Maximizing Efficiency: A Guide to Benchmarking Memory Usage in Shiny Apps

[This article was first published on Tag: r - Appsilon | Enterprise R Shiny Dashboards, and kindly contributed to R-bloggers]. (You can report issue about the content on this page here)
Want to share your content on R-bloggers? click here if you have a blog, or here if you don't.

R/Shiny allows you to prototype a working web application quickly and easily. However, with increasing amounts of data, your app may become slow and, in extreme cases, crash due to insufficient memory.

When the worst-case scenario happens, we need to figure out a way to lower the memory usage of our app to avoid those crashes.

A crucial part of optimization efforts is benchmarking how much memory our app is consuming. This allows us to check if the changes we made to the app are indeed moving us in the right direction.

In this step-by-step guide, we will describe how to do that based on an example application.

Table of Contents

How to Measure Memory Usage of Shiny

You might already be familiar with the {profmem} package for profiling memory usage of R expressions. {profmem} uses Rprofmem under the hood and in the docs, we can find that with utils::Rprofmem() it is not possible to quantify the total memory usage at a given time because it only logs allocations and does, therefore, not reflect deallocations done by the garbage collector.

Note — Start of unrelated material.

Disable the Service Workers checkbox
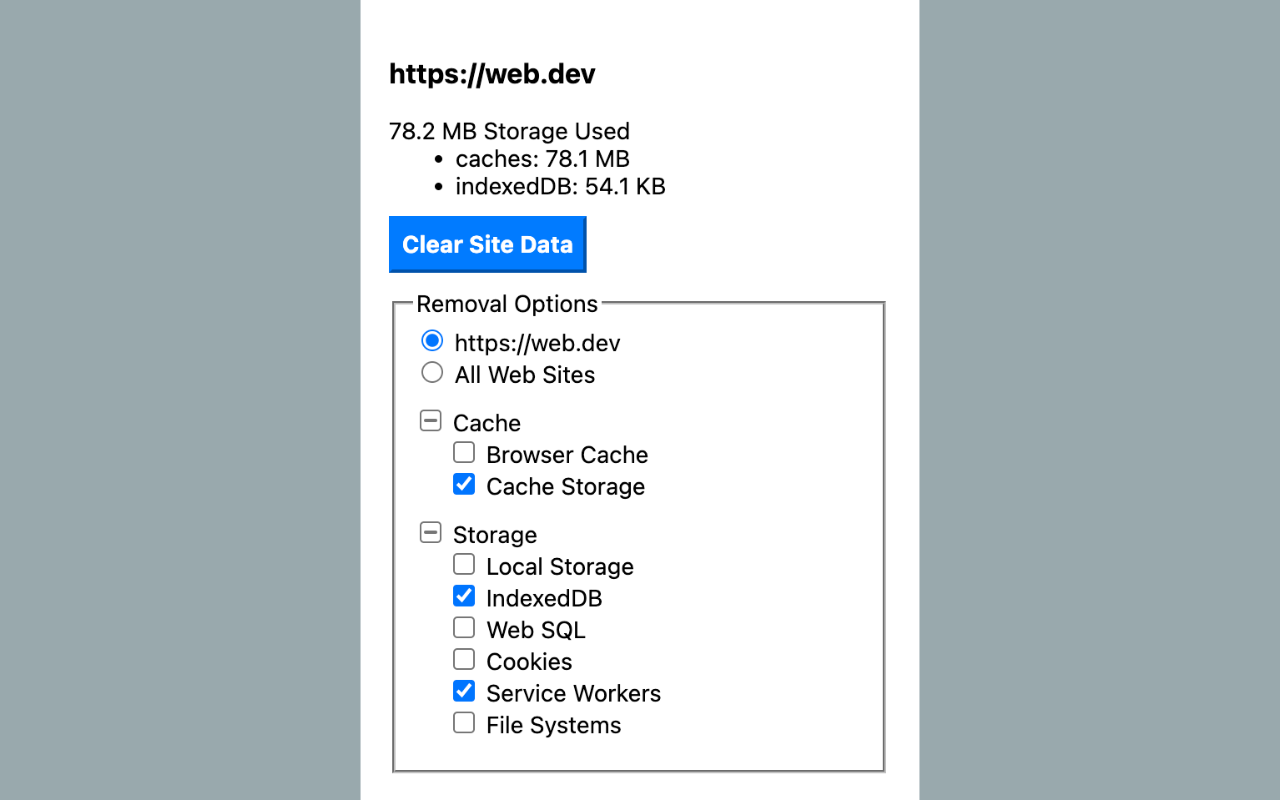The image size is (1280, 800). 464,692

Additionally, Rprofmem does not track allocations made by non-R native libraries or packages that use native calloc() or free() for internal objects.

In the context of Shiny, we are usually interested in how much memory the R process running our app is using. That information allows us to estimate what infrastructure we will need to provision in order to host our app and get an overall feel of how our app scales memory-wise (e.g. does memory usage increase drastically with more users?).

To achieve that, we will use the {bench} package, which provides the bench_process_memory function. That function uses operating system APIs to determine how much memory is used by the current R process, including all the memory from child processes and memory allocated outside R’s garbage collector heap.

bench::bench_process_memory informs us not only about the currently used amount of memory but also about the peak memory usage that occurred during the process lifecycle.

📝 Note: There are also other packages that can be used for measuring process memory usage, like memuse. However, as of today, it does not support measuring peak memory usage on MacOS – we submitted a Pull Request adding support for that. But later on, we learned that {bench} already supports that. Hence, we recommend using {bench}.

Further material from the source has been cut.